В сущности, у Терешко не было особой причины выражать недовольство «политикой» «батьки Рудольфа» — составной частью этой «политики» были и Терешковы идеи, только они, эти идеи, были прокорректированы директивами гестапо. Теперь, увидев Рудольфа, Терешко имел возможность отметить, какую пользу принесла «батьке» его деятельность на новом поприще: в кабинет вошел гладкий круглолицый человек с аккуратной седоватой бородкой клином, в добротном кожухе, надетом на армейский китель, в папахе, лихо сдвинутой на левый бок. Держался он с достоинством, в главах уже не было прежнего голодного блеска, он смотрел на «высокую особу», как кот смотрит на хозяйку, когда знает, что после вкусной еды та почешет ему за ухом. «Валентин» спросил у Рихтера, были ли приняты меры для того, чтобы приезд Рудольфа в гестапо не был замечен. Ответ был положительный. Однако Терешко почему-то подумал, что Рудольфа боятся скомпрометировать — не то что его, Терешко...
— Мы довольны вашей работой,— пропел первую фразу своей арии «Валентин»,— но нам бы хотелось больших результатов. Вот видите...— Он опустил глаза, и вслед за ним взгляды всех присутствующих устремились на бумаги, разложенные на столе.— Итоги вашей работы, особенно «партизанского батьки».— Он усмехнулся и, наверное, задрыгал ногами, которые не доставали до пола.— Первые списки людей, которые не хотят работать с нами. Однако этого мало. Партизанское движение в... э-э... в области крепнет и крепнет, мы уже вынуждены посылать итальянцев, чтобы... А наши солдаты используются в специальных отрядах... Мы будем карать и, разумеется, в первую очередь — по этим спискам. Продолжайте свою деятельность, э-э... пан Рудольф.
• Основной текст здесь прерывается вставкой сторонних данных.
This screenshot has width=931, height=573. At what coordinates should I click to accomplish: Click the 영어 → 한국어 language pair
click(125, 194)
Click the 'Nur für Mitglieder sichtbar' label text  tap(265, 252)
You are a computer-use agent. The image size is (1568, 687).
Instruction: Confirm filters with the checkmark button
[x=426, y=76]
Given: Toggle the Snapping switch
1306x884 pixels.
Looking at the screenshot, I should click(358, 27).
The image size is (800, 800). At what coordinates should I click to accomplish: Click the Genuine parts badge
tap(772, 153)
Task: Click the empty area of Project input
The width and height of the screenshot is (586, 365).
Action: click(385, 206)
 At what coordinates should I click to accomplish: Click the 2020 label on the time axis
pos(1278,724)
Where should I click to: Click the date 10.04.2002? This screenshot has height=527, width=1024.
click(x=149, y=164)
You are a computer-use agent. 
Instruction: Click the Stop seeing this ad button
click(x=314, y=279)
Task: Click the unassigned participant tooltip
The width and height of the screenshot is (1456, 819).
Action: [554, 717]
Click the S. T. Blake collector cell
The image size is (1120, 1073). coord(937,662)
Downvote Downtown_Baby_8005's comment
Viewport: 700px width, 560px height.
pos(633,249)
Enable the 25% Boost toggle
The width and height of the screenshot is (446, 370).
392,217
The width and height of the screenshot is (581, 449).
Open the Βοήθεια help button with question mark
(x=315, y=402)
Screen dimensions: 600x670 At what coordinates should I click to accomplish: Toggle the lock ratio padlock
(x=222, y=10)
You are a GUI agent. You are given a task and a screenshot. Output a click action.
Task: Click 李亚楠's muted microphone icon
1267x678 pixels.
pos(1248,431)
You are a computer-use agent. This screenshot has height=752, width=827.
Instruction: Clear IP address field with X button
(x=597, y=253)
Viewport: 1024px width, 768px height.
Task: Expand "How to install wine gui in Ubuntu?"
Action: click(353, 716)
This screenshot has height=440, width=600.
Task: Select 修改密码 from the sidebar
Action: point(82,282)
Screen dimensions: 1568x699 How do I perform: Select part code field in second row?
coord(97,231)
Я заверяю, что господин Розенберг, а через него и наш великий фюрер будут знать о вас...— «Высокая особа» даже сделала попытку приподняться при этих словах...— А вот город?
Он смотрел на «трех мушкетеров» — Гельмута, Фихтенбауера и Рихтера, которые в его глазах воплощали в себе чистоту немецкой нации, а те остолбенели, как на параде. Потом медленно перевел взгляд с немцев на... э-э... белорусов. Белорутения? Что такое белорусы? «Князь» судорожно приподнял руку и закрыл ладонью обвислую губу, точно испугавшись, что она может отвалиться совсем. А Терешко... Справедливости ради надо отметить, что в душе у него шла борьба: молчать или... не молчать? На какое-то время в нем проснулся Гамлет: промолчишь, значит, окончательно попадешь в руки этих чужаков, скажешь — может кончиться худо. И холод страха, возникнув где-то внутри его сухого тела, выплыл на загорбок и растекся по спине и по груди...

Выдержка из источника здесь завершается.